In 1883 the young Machen was living in a room at 23 Clarendon Road, Notting Hill (the street address comes from Things Near and Far.) He was poor, “all alone in my little room, friendless, desolate” and subsisting on a diet of dried bread and green tea. Despite having spent a lonely childhood, the lack of human contact clearly depressed him deeply, and he missed the countryside. So, “as the spring of 1883 advanced, and the weather improved and the evenings lengthened, I began the habit of rambling abroad in the hope of finding something that could be called country. I would sometimes pursue Clarendon Road northward and get into all sorts of regions of which I never had any clear notion.”
These rambles led him to the Harrow Road and into what is now Brent. Being used only to country churchyards, and having never seen an urban necropolis, he was horrified by Kensal Green Cemetery, which he calls “the goblin city”, a terrible place of “white gravestones and shattered marble pillars and granite urns, and every sort of horrid heathenry.”
On these walks, Machen discovered what would nowadays be called the ‘urban fringe’, the usually rather grotty transition zone where city and country meet:
“I would pass that sad zone of destruction and disgrace that always lies just beyond the furthest points of the suburb. These are the places where the hedges are half ruined, half remaining, where the little winding brook is defiled, but not yet a drain, where one tree lies felled and withered, while its fellow is still all green. Here curbstones impinge on the fields, and show where new, rabid streets are to rush up the sweet hillside and capture it; here the well under the thorn is choked with a cartload of cheap bricks lately deposited. I would pass over these dismal regions and come, as I thought, into the fair open country, and then suddenly at the turn of the lane I would be confronted by red ranks of brand-new villas: this might be Harlesden or the outposts of Willesden.”
Harlesden, c. 1875
Harlesden made a particularly bad impression on Machen, as he tried to get away from the city into the green fields beyond:
“I think that on the especial occasion that I have in mind the red row of houses must have been some portion or fragment of Harlesden. I remember that, like the cemetery, this impressed me as a wholly new and unforeseen horror, something as strange and terrible as the apparition of a rattlesnake or a boa-constrictor … I had never lived in a world that might have prepared me for such things; in Gwent—in my day, at all events—there was no such phenomenon as this sudden and violent irruption of red brick in the midst of a green field; and thus when I came round the corner of a peaceful lane and saw in the midst of elms and meadows this staring spectacle, I was … aghast … I made the horrid apparition of the crude new houses in the midst of green pastures the seed of my tale, The Inmost Light … the man in my story, resting in green fields, looked up and saw a face that chilled his blood gazing at him from the back of one of those red houses that once had frightened me, when I was a sorry lad of twenty, wandering about the verges of London. The doctor of my tale lived in Harlesden … if I could have ‘translated’ the Horror of Harlesden competently I should have been a man of genius.”

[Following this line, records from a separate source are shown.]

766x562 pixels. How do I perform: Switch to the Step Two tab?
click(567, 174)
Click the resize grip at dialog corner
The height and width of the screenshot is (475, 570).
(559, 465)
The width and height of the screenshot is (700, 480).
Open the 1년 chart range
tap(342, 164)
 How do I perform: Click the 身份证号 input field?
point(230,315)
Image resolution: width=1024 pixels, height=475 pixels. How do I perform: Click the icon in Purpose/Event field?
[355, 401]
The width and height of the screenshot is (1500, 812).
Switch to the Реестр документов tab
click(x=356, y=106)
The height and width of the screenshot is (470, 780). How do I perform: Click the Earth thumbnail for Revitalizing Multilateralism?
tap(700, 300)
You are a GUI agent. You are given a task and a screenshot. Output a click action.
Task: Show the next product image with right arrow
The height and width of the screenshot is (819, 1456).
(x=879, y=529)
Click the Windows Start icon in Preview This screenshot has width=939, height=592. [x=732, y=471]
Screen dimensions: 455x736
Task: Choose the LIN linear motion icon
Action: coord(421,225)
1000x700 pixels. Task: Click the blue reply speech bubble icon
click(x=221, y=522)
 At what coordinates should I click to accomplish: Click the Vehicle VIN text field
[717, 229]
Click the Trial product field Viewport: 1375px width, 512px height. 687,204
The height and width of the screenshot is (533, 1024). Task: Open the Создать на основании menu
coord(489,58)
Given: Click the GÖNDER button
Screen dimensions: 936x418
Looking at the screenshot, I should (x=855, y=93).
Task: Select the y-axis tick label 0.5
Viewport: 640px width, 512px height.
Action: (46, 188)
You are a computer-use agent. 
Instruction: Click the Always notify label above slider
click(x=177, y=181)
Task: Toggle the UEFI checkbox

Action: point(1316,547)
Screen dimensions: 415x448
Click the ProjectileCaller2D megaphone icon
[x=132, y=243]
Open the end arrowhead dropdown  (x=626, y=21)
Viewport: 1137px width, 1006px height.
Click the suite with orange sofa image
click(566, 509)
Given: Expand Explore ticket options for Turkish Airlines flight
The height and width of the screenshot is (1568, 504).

It should be added that, at one point in the early 1880s, Machen briefly worked in a publishing company in Chandos Street, off the Strand, producing a calendar of Shakespeare quotations. It is in this context that he first mentions Harlesden. The firm employed three other “very cheerful and kindly young fellows of about my own age.” One of these young men married and set himself up as a stationer in Harlesden, but then sadly died soon afterwards. When Machen learnt this, it must have further jaundiced his view of Harlesden, unless, of course, he was not sure of the name of the suburb the young man had moved to and chose to make it Harlesden in his memoirs as Harlesden, to him, was such an ill-omened place.
Despite his loneliness and poverty, Machen would later envy the freedom he had experienced in the early ‘80s, contrasting it with the humiliating drudgery of working for The Evening News. Machen never lived in Brent. In 1929 he moved to ‘Lynwood’, High Street, Amersham, Buckinghamshire, where he apparently held regular court at the ‘Crown’. He died on 15th December 1947 and is buried in St. Mary’s churchyard, Amersham.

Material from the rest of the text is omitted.